MIME-Version: 1.0
In-Reply-To: <CA+55aFw3P++jGbRhkrM3MyqwZZ3mxmxQTC1BfYS2rhw6P3LKNA@mail.gmail.com>
References: <cover.1480638597.git.luto@kernel.org> <cover.1480536936.git.luto@kernel.org>
 <0a21157c2233ba7d0781bbf07866b3f2d7e7c25d.1480638597.git.luto@kernel.org> <CA+55aFw3P++jGbRhkrM3MyqwZZ3mxmxQTC1BfYS2rhw6P3LKNA@mail.gmail.com>
From: Andy Lutomirski <luto@kernel.org>
Date: Fri, 2 Dec 2016 09:38:38 -0800
Message-ID: <CALCETrXCLLW9pd=h7dZ0u2oBSiRBJOBkxvEq2iz=Z8aTVtrZ=w@mail.gmail.com>
Subject: Re: [PATCH v2 5/6] x86/xen: Add a Xen-specific sync_core() implementation
To: Linus Torvalds <torvalds@linux-foundation.org>
Cc: Andy Lutomirski <luto@kernel.org>, Peter Anvin <hpa@zytor.com>,
        "the arch/x86 maintainers" <x86@kernel.org>,
        One Thousand Gnomes <gnomes@lxorguk.ukuu.org.uk>,
        Borislav Petkov <bp@alien8.de>,
        "linux-kernel@vger.kernel.org" <linux-kernel@vger.kernel.org>,
        Brian Gerst <brgerst@gmail.com>,
        Matthew Whitehead <tedheadster@gmail.com>,
        Henrique de Moraes Holschuh <hmh@hmh.eng.br>,
        Peter Zijlstra <peterz@infradead.org>,
        Andrew Cooper <andrew.cooper3@citrix.com>
Content-Type: text/plain; charset=UTF-8
Sender: linux-kernel-owner@vger.kernel.org
Content-Length: 2062
Lines: 46

On Fri, Dec 2, 2016 at 9:32 AM, Linus Torvalds
<torvalds@linux-foundation.org> wrote:
> On Thu, Dec 1, 2016 at 4:35 PM, Andy Lutomirski <luto@kernel.org> wrote:
>>
>> On my laptop, CPUID(eax=1, ecx=0) is ~83ns and IRET-to-self is
>> ~110ns.  But Xen PV will trap CPUID if possible, so IRET-to-self
>> should end up being a nice speedup.
>
> So if we care deeply about the performance of this, we should really
> ask ourselves how much we need this...
>
> There are *very* few places where we really need to do a full
> serializing instruction, and I'd worry that we really don't need it in
> many of the places we do this.
>
> The only real case I'm aware of is modifying code that is modified
> through a different linear address than it's executed.

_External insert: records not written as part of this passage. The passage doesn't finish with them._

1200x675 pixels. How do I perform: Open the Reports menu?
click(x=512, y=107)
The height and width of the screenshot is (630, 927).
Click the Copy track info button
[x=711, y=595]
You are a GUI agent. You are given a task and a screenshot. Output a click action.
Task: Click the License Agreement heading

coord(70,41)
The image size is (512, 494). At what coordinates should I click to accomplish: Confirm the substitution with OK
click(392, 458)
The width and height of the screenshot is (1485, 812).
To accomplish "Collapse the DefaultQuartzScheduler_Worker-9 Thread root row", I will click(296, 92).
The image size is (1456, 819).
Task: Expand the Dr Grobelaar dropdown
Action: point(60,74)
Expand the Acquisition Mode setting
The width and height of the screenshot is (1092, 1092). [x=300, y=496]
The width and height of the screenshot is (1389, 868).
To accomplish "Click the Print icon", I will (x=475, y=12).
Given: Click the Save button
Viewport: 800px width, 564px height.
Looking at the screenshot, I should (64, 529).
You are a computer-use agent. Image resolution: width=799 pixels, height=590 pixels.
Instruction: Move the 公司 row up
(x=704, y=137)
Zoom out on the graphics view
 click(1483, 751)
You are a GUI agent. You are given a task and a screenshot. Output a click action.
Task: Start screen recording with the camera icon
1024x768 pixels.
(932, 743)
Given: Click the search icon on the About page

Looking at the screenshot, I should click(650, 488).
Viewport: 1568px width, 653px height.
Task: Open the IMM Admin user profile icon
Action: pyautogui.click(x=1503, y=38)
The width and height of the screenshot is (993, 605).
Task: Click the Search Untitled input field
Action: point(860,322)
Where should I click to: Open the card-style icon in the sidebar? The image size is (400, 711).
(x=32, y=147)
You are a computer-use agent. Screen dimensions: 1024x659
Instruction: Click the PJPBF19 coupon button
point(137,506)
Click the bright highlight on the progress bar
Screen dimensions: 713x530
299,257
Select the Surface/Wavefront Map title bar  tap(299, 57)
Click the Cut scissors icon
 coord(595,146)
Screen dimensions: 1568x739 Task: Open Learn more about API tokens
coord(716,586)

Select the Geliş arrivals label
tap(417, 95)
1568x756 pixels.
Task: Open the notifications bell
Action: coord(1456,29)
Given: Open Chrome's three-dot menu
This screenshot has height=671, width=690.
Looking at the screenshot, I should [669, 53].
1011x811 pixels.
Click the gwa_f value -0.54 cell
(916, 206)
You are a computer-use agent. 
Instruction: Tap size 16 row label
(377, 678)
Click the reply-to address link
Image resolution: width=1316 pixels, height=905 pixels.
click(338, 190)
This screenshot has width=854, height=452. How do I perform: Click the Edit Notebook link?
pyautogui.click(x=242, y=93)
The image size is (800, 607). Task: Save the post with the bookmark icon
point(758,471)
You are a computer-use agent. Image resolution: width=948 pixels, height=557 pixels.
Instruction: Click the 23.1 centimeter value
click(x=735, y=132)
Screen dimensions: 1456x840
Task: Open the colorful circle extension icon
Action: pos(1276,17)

TBH, I didn't start down this path for performance.  I did it because
I wanted to kill off a CPUID that was breaking on old CPUs that don't
have CPUID.  So I propose MOV-to-CR2 followed by an unconditional
jump.  My goal here is to make the #*!& thing work reliably and not be
ludicrously slow.  Borislav and I mulled over using an alternative to
use CPUID if and only if we have CPUID, but that doesn't work because
we call sync_core() before we're done applying alternatives.

>
> Is there anything else where we _really_ need this sync-core thing?
> Sure, the microcode loader looks fine, but that doesn't look
> particularly performance-critical either.
>
> So I'd like to know which sync_core is actually so
> performance-critical that w e care about it, and then I'd like to
> understand why it's needed at all, because I suspect a number of them
> has been added with the model of "sprinkle random things around and
> hope".

apply_alternatives, unfortunately.  It's performance-critical because
it's intensely stupid and does sync_core() for every single patch.
Fixing that would be nice, too.

> Adding Peter Anvin to the participants list, because iirc he was the
> one who really talked to hardwre engineers about the synchronization
> issues with serializing kernel code.
>
>                 Linus